--- Task ---
Be exact. Print each record as it stands.
-=-=-
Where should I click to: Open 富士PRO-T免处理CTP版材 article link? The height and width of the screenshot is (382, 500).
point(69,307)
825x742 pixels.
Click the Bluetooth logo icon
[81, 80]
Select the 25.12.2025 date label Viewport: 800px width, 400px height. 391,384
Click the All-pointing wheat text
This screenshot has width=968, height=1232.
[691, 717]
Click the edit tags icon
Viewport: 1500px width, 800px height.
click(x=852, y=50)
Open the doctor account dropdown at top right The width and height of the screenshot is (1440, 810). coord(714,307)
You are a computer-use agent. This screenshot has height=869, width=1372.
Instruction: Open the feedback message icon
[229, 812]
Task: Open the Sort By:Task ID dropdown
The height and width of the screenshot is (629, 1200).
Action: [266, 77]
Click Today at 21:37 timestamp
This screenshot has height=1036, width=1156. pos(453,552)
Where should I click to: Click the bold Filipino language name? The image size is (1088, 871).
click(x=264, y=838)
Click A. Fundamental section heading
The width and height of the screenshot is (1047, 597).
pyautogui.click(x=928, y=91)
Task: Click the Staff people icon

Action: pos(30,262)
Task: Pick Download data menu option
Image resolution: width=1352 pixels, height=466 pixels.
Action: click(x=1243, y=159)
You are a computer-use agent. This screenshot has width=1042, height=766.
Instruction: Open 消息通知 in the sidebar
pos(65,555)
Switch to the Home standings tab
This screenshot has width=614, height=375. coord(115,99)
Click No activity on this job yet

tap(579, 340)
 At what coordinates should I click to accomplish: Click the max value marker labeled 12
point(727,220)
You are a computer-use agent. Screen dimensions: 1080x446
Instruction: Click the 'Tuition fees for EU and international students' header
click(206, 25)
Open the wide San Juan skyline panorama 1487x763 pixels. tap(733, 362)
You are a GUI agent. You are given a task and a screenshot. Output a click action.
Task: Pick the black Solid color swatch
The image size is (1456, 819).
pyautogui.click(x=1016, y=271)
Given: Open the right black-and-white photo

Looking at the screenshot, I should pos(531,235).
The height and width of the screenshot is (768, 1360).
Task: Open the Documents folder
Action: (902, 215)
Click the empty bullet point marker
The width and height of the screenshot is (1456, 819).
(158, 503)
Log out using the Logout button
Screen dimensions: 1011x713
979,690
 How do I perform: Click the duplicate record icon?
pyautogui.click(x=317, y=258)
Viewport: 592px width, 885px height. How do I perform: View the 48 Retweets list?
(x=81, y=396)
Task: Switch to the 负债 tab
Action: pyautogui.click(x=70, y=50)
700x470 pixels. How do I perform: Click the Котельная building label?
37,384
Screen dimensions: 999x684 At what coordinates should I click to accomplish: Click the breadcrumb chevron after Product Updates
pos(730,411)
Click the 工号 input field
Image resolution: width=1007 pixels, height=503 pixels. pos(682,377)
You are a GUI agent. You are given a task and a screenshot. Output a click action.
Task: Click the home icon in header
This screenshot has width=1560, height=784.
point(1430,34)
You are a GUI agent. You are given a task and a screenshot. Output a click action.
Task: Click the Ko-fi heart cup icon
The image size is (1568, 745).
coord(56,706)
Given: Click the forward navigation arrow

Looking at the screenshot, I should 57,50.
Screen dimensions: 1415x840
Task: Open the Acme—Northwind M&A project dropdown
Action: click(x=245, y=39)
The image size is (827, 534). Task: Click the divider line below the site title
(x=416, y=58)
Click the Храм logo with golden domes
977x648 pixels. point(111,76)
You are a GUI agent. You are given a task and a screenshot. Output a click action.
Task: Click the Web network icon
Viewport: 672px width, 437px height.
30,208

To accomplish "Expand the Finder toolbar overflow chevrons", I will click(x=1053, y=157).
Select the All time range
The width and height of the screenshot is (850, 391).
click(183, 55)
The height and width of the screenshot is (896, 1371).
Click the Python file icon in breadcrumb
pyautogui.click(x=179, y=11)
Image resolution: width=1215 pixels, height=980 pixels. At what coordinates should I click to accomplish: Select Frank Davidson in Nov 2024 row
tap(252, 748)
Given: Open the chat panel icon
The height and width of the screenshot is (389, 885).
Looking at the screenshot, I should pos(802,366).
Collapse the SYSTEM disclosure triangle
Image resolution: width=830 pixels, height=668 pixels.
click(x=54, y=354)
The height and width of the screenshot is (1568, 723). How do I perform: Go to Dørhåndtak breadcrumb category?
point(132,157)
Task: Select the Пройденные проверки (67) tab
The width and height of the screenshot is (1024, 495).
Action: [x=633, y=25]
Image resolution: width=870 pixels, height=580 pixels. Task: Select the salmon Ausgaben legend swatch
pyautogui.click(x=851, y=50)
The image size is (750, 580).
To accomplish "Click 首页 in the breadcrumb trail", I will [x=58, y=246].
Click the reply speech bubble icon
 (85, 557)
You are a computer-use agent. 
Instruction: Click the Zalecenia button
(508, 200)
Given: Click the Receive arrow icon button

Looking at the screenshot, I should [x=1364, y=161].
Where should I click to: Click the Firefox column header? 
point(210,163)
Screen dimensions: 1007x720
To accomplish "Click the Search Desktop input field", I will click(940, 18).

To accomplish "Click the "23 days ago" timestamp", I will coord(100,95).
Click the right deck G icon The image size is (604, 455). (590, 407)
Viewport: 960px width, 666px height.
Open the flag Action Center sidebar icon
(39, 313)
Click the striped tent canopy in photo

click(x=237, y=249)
-=-=-
--- Reply to the exercise ---
Where should I click to: Open 富士PRO-T免处理CTP版材 article link? The height and width of the screenshot is (382, 500).
point(69,307)
825x742 pixels.
Click the Bluetooth logo icon
[81, 80]
Select the 25.12.2025 date label Viewport: 800px width, 400px height. 391,384
Click the All-pointing wheat text
This screenshot has width=968, height=1232.
[691, 717]
Click the edit tags icon
Viewport: 1500px width, 800px height.
click(x=852, y=50)
Open the doctor account dropdown at top right The width and height of the screenshot is (1440, 810). coord(714,307)
You are a computer-use agent. This screenshot has height=869, width=1372.
Instruction: Open the feedback message icon
[229, 812]
Task: Open the Sort By:Task ID dropdown
The height and width of the screenshot is (629, 1200).
Action: [266, 77]
Click Today at 21:37 timestamp
This screenshot has height=1036, width=1156. pos(453,552)
Where should I click to: Click the bold Filipino language name? The image size is (1088, 871).
click(x=264, y=838)
Click A. Fundamental section heading
The width and height of the screenshot is (1047, 597).
pyautogui.click(x=928, y=91)
Task: Click the Staff people icon

Action: pos(30,262)
Task: Pick Download data menu option
Image resolution: width=1352 pixels, height=466 pixels.
Action: click(x=1243, y=159)
You are a computer-use agent. This screenshot has width=1042, height=766.
Instruction: Open 消息通知 in the sidebar
pos(65,555)
Switch to the Home standings tab
This screenshot has width=614, height=375. coord(115,99)
Click No activity on this job yet

tap(579, 340)
 At what coordinates should I click to accomplish: Click the max value marker labeled 12
point(727,220)
You are a computer-use agent. Screen dimensions: 1080x446
Instruction: Click the 'Tuition fees for EU and international students' header
click(206, 25)
Open the wide San Juan skyline panorama 1487x763 pixels. tap(733, 362)
You are a GUI agent. You are given a task and a screenshot. Output a click action.
Task: Pick the black Solid color swatch
The image size is (1456, 819).
pyautogui.click(x=1016, y=271)
Given: Open the right black-and-white photo

Looking at the screenshot, I should pos(531,235).
The height and width of the screenshot is (768, 1360).
Task: Open the Documents folder
Action: (902, 215)
Click the empty bullet point marker
The width and height of the screenshot is (1456, 819).
(158, 503)
Log out using the Logout button
Screen dimensions: 1011x713
979,690
 How do I perform: Click the duplicate record icon?
pyautogui.click(x=317, y=258)
Viewport: 592px width, 885px height. How do I perform: View the 48 Retweets list?
(x=81, y=396)
Task: Switch to the 负债 tab
Action: pyautogui.click(x=70, y=50)
700x470 pixels. How do I perform: Click the Котельная building label?
37,384
Screen dimensions: 999x684 At what coordinates should I click to accomplish: Click the breadcrumb chevron after Product Updates
pos(730,411)
Click the 工号 input field
Image resolution: width=1007 pixels, height=503 pixels. pos(682,377)
You are a GUI agent. You are given a task and a screenshot. Output a click action.
Task: Click the home icon in header
This screenshot has width=1560, height=784.
point(1430,34)
You are a GUI agent. You are given a task and a screenshot. Output a click action.
Task: Click the Ko-fi heart cup icon
The image size is (1568, 745).
coord(56,706)
Given: Click the forward navigation arrow

Looking at the screenshot, I should 57,50.
Screen dimensions: 1415x840
Task: Open the Acme—Northwind M&A project dropdown
Action: click(x=245, y=39)
The image size is (827, 534). Task: Click the divider line below the site title
(x=416, y=58)
Click the Храм logo with golden domes
977x648 pixels. point(111,76)
You are a GUI agent. You are given a task and a screenshot. Output a click action.
Task: Click the Web network icon
Viewport: 672px width, 437px height.
30,208

To accomplish "Expand the Finder toolbar overflow chevrons", I will click(x=1053, y=157).
Select the All time range
The width and height of the screenshot is (850, 391).
click(183, 55)
The height and width of the screenshot is (896, 1371).
Click the Python file icon in breadcrumb
pyautogui.click(x=179, y=11)
Image resolution: width=1215 pixels, height=980 pixels. At what coordinates should I click to accomplish: Select Frank Davidson in Nov 2024 row
tap(252, 748)
Given: Open the chat panel icon
The height and width of the screenshot is (389, 885).
Looking at the screenshot, I should pos(802,366).
Collapse the SYSTEM disclosure triangle
Image resolution: width=830 pixels, height=668 pixels.
click(x=54, y=354)
The height and width of the screenshot is (1568, 723). How do I perform: Go to Dørhåndtak breadcrumb category?
point(132,157)
Task: Select the Пройденные проверки (67) tab
The width and height of the screenshot is (1024, 495).
Action: [x=633, y=25]
Image resolution: width=870 pixels, height=580 pixels. Task: Select the salmon Ausgaben legend swatch
pyautogui.click(x=851, y=50)
The image size is (750, 580).
To accomplish "Click 首页 in the breadcrumb trail", I will [x=58, y=246].
Click the reply speech bubble icon
 (85, 557)
You are a computer-use agent. 
Instruction: Click the Zalecenia button
(508, 200)
Given: Click the Receive arrow icon button

Looking at the screenshot, I should [x=1364, y=161].
Where should I click to: Click the Firefox column header? 
point(210,163)
Screen dimensions: 1007x720
To accomplish "Click the Search Desktop input field", I will click(940, 18).

To accomplish "Click the "23 days ago" timestamp", I will coord(100,95).
Click the right deck G icon The image size is (604, 455). (590, 407)
Viewport: 960px width, 666px height.
Open the flag Action Center sidebar icon
(39, 313)
Click the striped tent canopy in photo

click(x=237, y=249)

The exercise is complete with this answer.